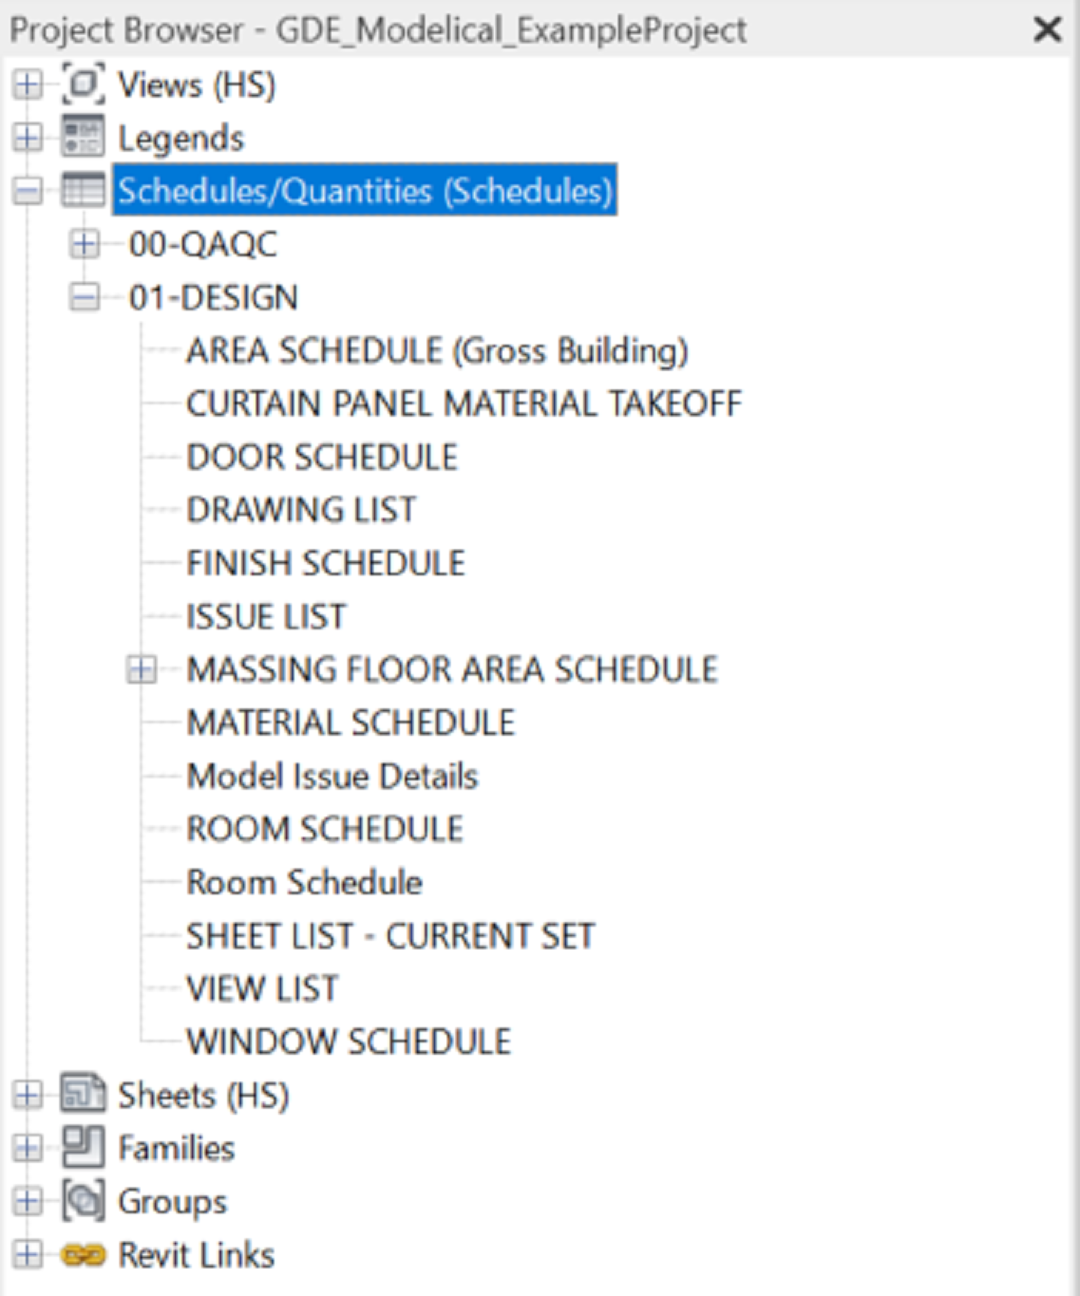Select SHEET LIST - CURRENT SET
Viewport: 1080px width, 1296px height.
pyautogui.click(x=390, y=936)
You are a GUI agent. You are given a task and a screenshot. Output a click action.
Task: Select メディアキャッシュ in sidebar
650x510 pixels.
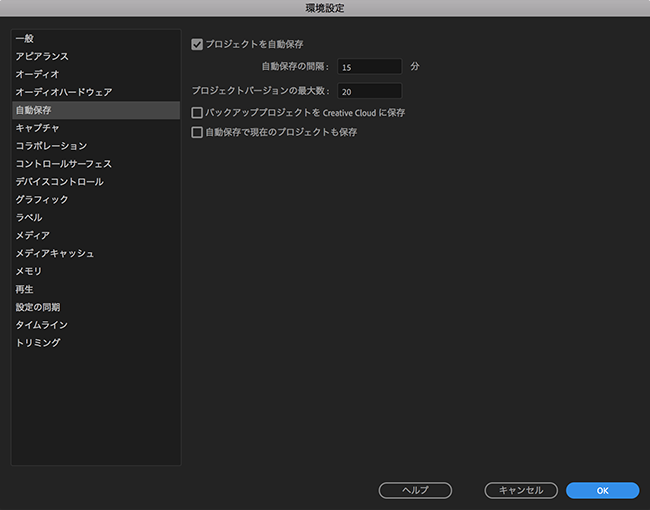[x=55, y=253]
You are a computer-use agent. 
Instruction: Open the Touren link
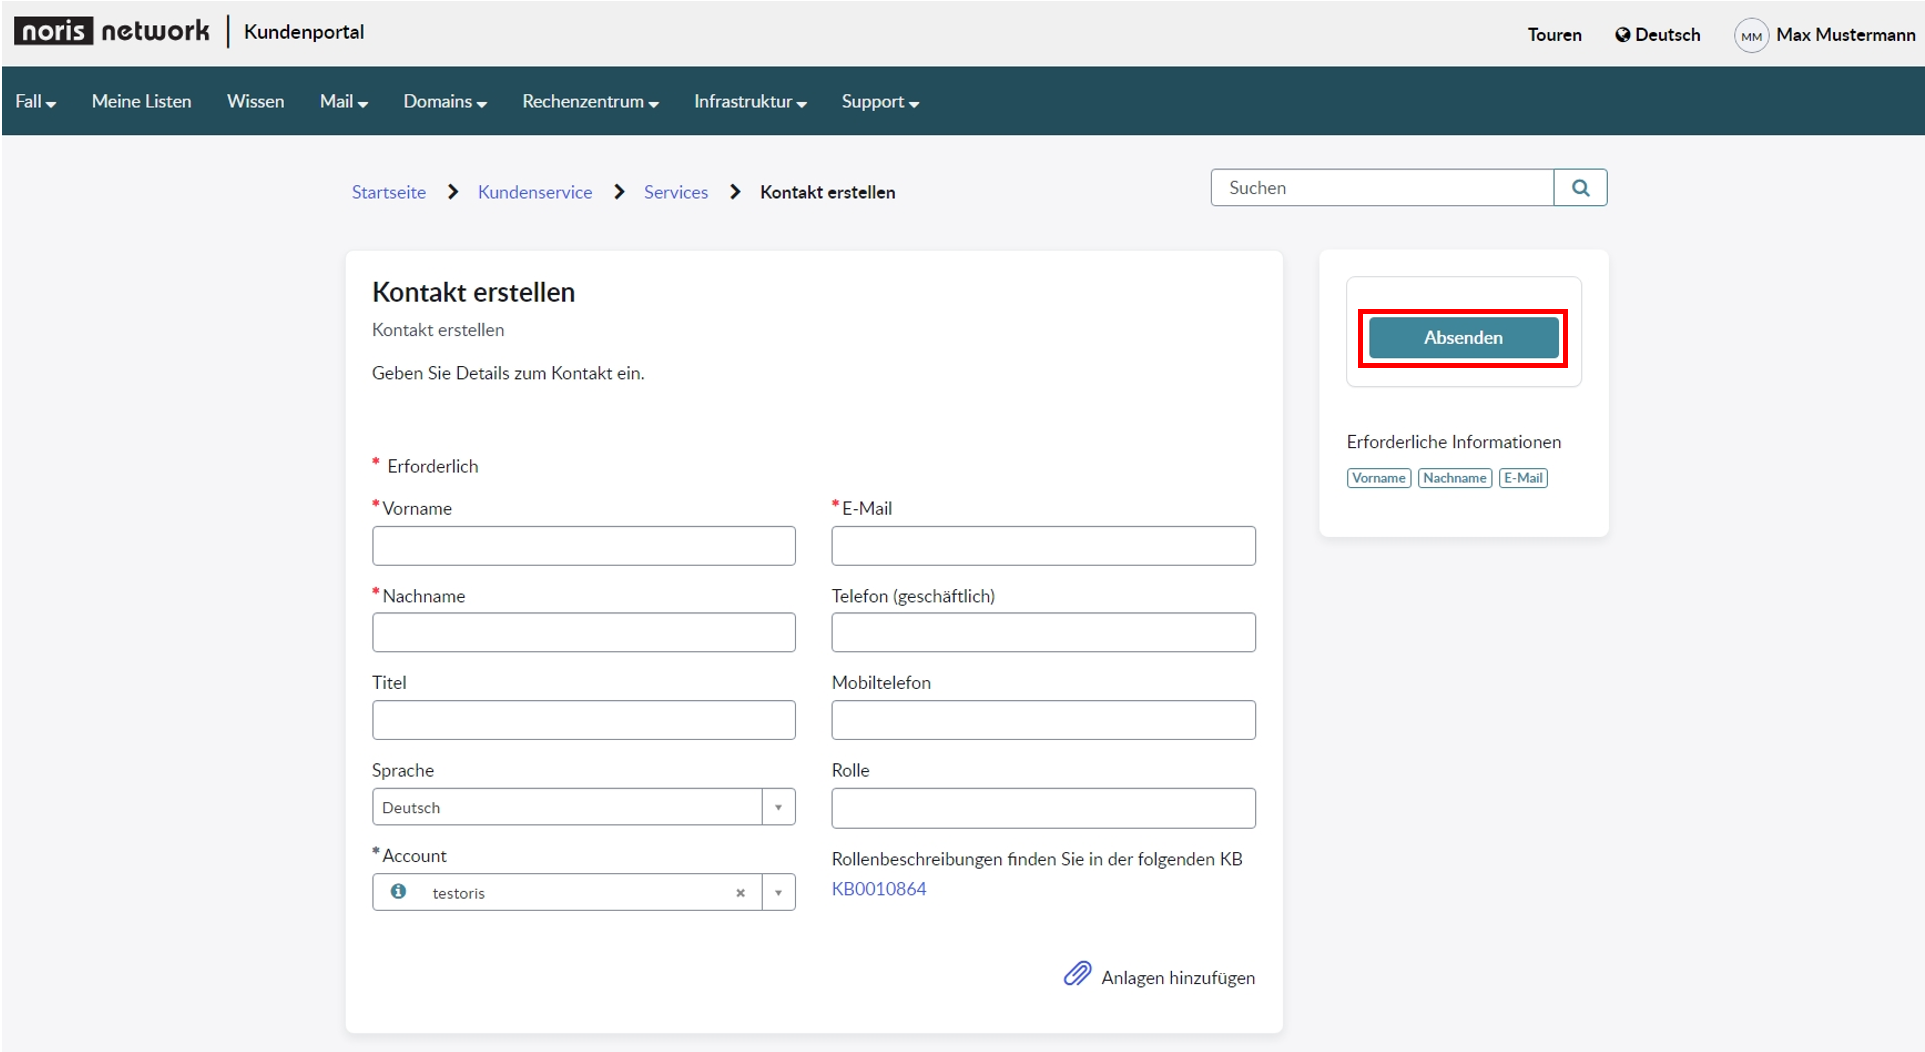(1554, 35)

▸ **Set problem**
Transcribe every one of the records above word for word, leaving out the pictures.

▸ **Answer to this task**
Select SHEET LIST - CURRENT SET
Viewport: 1080px width, 1296px height.
pyautogui.click(x=390, y=936)
You are a GUI agent. You are given a task and a screenshot. Output a click action.
Task: Select メディアキャッシュ in sidebar
650x510 pixels.
[x=55, y=253]
You are a computer-use agent. 
Instruction: Open the Touren link
(1554, 35)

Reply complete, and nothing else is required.